A few weeks ago we featured the Green Lake Theater, photographed by Lennard LaVanway in 1947. Here is LaVanway’s Ridgemont Theater, and also from ’47.
I suspect that many readers will remember the Ridgemont as Seattle’s primary “art house” in the 1960s and ’70s. Jim Selvidge, the manager through most of those experimental years, “modestly” describes his theater “as the trigger that led to Seattle’s current reputation in Hollywood for the hippest audiences, the place to go if you want to test a film.”
Many of my best early film experiences in big, dark rooms were had from its seats or from Selvidge’s other repertoire venue, the Edgemont in Edmonds. I thank him. Since most of these were foreign films with subtitles, the Ridgemont was considered by some a “communist front” and the lights of its marquee were at risk — pelted often with rocks, eggs and even excrement.

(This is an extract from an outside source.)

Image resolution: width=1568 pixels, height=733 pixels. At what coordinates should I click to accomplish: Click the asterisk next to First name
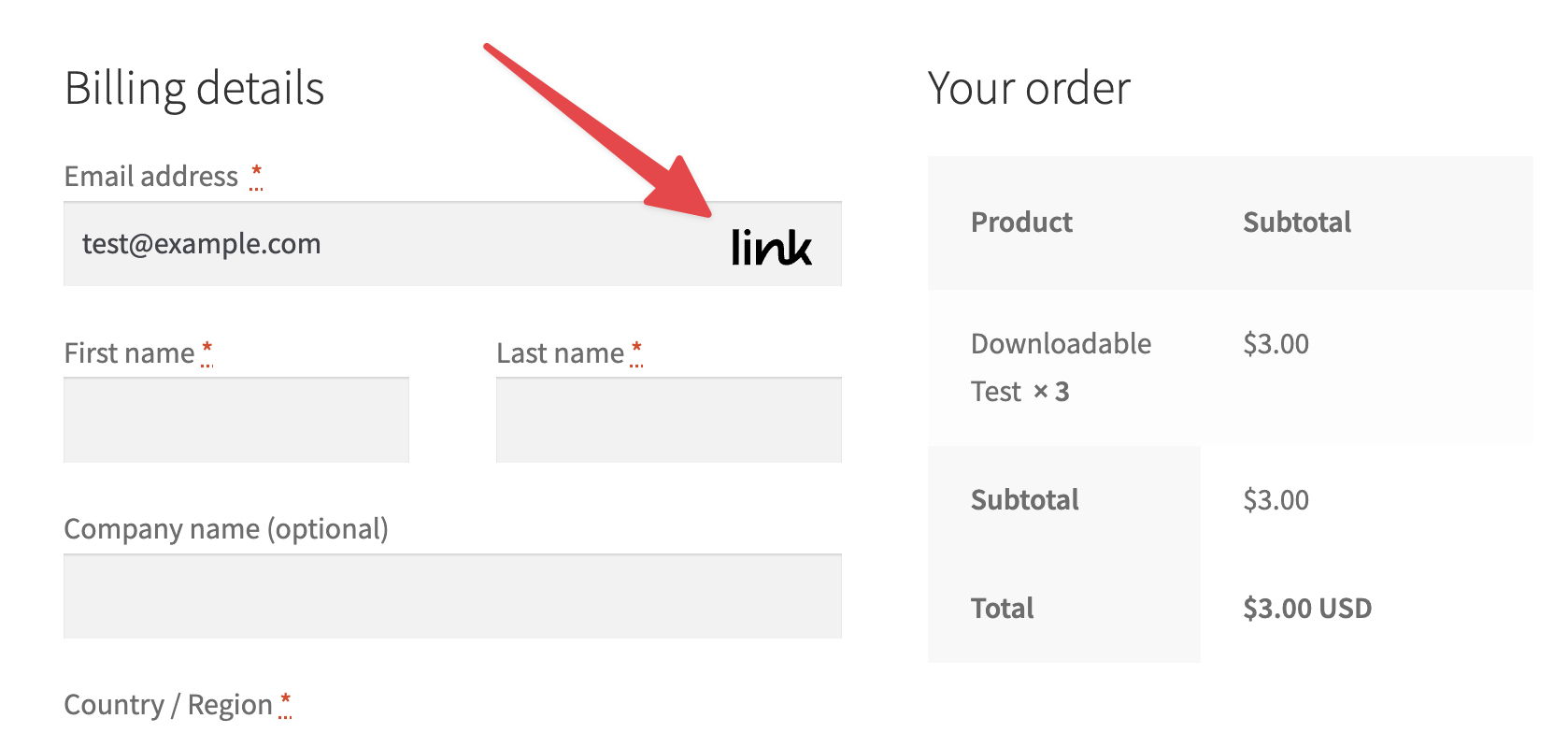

Likely, though, the dangers were small when the Phinney Ridge theater was showing films like those showing here: “Easy to Wed,” a romantic comedy with Van Johnson, Esther Williams and Lucille Ball, and “Terror by Night,” a Sherlock Holmes thriller in which Basil Rathbone has to solve a Rhodesian diamond theft and find a murderer among the passengers of a train running from London to Edinburgh. Easy to do for Sherlock.
Rapping it now, thanks to local film historian David Jeffers for this tight summary of the Ridgemont’s long life. “It was a big-box neighborhood theater with 452 seats. Opened as Houghton’s 78th Theatre in 1919, Ridgemont in 1922, Bruen’s Ridgemont in 1928, remodeled twice, in 1938 and 1967.” After 70 often adventurous years, it closed in 1989.
Anything to add, Paul?
Yes and Welcome back from your European adventures, with your students from Hillside and then also with Berangere (of this blog). The Blog has missed you and your mastering. Now I’ll add a few more photographs, and with little comment.


Next up the block to 77th, the northeast corner with Greenwood Ave., and two more by LaVanway. It is a clapboard that has been now for many years familiar to us as the home of Moon Photo. (And yes they still do a color run for slide film.)

I have so many memories of Magnolia and Queen Anne in the early sixties: KIRO station/towers, QA High School, A&J Market, the bowling alleys in both neighborhoods, the Magnolia Theatre. Are there any photos of them at all ? I can’t seem to find any on the internet. Would love to see them if you have them.
Lou
We have put several slides of Queen Anne – both top of the hill and lower Q.Anne – but I think they may have been part of the blog that was “stolen” or “squelched” by some programing glitch that may correctable but so far has not been. It involves approximately of the first one-third of the dorpatsherrardlomont opera. Meanwhile I’ll look for a slide or two and put them up in celebration of your memories.
Paul
I spent two summers with married sisters in Seattle before moving here from the San Francisco Bay Area in 1975. One lived a few blocks from this theater, and bargain matinees at the Ridgemont were a regular activity.
Hello Paul,
I remember seeing Ingmar Bergman movies in the Sixties with my Dad. Did they show these at the Ridgemont? how about Summer with Monika? I’m sure I saw that
thanks
Was the Ridgemont ever converted into an indoor ski school in the 60’s? I recall learning to ski indoors at a converted theater. My parents drove past King Oscar’s Smorgasbord to get there. Can’t find anything about it online…yet.
The Woodland Theater on N. 65th east of 8th was at one time an indoor ski business.